PROBLEM DETAILS: Pick out all lines with the word "computer" from the records that follow.

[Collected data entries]
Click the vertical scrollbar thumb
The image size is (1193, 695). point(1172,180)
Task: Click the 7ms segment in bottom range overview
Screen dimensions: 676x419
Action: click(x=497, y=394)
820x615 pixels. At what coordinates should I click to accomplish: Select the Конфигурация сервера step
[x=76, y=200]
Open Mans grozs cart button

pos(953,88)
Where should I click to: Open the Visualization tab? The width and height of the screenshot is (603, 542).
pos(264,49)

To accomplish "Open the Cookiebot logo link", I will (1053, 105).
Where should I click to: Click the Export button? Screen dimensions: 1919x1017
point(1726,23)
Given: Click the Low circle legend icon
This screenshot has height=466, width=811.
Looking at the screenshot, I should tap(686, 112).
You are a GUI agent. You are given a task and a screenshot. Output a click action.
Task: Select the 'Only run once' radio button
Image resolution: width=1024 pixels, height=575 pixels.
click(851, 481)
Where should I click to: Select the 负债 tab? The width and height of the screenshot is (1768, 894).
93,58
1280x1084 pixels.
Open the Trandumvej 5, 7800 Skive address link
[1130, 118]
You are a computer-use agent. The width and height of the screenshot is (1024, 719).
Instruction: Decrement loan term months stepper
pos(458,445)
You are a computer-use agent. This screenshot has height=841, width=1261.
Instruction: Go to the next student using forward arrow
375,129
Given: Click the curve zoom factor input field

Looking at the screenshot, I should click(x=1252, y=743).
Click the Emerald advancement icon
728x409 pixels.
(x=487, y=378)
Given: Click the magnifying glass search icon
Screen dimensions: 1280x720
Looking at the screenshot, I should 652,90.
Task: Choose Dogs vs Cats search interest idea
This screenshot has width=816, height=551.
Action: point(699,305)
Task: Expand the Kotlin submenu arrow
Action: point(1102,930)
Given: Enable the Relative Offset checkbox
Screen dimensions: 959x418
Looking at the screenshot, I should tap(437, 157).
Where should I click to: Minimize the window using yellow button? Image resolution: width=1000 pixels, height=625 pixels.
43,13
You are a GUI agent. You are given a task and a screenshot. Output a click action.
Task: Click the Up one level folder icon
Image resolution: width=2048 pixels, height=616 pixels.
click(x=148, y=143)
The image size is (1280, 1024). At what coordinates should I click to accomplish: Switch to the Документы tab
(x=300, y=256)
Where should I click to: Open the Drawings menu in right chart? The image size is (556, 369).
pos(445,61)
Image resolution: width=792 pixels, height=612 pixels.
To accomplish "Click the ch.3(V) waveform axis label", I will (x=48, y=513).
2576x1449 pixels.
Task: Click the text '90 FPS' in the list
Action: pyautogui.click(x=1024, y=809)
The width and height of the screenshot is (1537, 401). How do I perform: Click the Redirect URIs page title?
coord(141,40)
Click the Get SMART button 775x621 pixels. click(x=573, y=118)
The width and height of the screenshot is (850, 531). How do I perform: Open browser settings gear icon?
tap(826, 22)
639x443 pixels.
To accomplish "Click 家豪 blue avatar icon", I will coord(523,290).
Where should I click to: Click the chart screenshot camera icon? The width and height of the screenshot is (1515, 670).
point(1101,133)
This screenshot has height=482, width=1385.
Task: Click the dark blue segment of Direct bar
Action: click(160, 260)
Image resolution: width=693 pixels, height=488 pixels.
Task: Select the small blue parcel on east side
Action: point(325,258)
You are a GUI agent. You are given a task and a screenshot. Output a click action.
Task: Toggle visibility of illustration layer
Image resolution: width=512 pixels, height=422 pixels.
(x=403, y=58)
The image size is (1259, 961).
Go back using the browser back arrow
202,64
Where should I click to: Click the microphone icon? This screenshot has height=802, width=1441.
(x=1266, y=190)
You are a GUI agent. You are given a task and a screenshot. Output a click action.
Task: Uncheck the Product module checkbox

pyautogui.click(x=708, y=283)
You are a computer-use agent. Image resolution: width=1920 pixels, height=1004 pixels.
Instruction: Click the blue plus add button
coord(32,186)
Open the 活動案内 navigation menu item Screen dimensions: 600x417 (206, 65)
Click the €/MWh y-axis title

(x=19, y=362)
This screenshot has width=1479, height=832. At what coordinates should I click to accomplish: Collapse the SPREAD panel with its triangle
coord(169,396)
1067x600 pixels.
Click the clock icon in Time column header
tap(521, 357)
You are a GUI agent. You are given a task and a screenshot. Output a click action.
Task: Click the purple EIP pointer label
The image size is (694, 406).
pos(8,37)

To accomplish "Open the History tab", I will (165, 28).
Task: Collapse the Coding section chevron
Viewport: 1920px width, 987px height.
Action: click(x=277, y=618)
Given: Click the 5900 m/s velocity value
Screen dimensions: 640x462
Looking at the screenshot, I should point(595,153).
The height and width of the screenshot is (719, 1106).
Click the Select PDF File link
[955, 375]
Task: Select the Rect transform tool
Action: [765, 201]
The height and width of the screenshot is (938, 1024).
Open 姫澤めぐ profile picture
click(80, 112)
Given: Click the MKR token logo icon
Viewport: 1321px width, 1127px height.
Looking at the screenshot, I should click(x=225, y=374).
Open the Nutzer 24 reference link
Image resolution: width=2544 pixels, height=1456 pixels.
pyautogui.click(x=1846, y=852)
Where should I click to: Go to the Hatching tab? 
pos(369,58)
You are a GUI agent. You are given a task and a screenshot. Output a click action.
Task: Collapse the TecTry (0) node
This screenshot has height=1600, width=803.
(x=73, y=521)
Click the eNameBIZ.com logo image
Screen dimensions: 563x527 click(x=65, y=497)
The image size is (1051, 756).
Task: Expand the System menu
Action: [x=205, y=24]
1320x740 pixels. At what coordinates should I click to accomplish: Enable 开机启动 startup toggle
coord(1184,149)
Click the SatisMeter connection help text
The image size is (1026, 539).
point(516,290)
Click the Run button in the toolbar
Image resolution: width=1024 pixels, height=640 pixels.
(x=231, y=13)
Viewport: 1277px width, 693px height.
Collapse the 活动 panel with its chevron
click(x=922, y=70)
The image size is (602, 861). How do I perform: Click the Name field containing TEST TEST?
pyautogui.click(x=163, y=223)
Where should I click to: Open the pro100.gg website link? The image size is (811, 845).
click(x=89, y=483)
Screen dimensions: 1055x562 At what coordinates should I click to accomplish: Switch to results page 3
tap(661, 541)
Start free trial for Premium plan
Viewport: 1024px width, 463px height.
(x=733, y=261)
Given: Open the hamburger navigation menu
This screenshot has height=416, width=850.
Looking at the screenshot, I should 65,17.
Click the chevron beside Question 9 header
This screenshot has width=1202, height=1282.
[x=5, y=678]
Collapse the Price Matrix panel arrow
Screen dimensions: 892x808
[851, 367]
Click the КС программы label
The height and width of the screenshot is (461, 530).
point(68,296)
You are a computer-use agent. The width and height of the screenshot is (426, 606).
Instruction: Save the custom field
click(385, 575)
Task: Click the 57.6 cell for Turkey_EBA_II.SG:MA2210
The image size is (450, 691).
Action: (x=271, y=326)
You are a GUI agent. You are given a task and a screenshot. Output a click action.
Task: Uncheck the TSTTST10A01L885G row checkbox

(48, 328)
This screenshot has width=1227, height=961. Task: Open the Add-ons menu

WRITTEN REPLY:
You are a computer-use agent. The width and height of the screenshot is (1024, 719).
You are a computer-use agent. This screenshot has height=841, width=1261.
You are a computer-use agent. Image resolution: width=1920 pixels, height=1004 pixels.
You are a computer-use agent. The width and height of the screenshot is (426, 606).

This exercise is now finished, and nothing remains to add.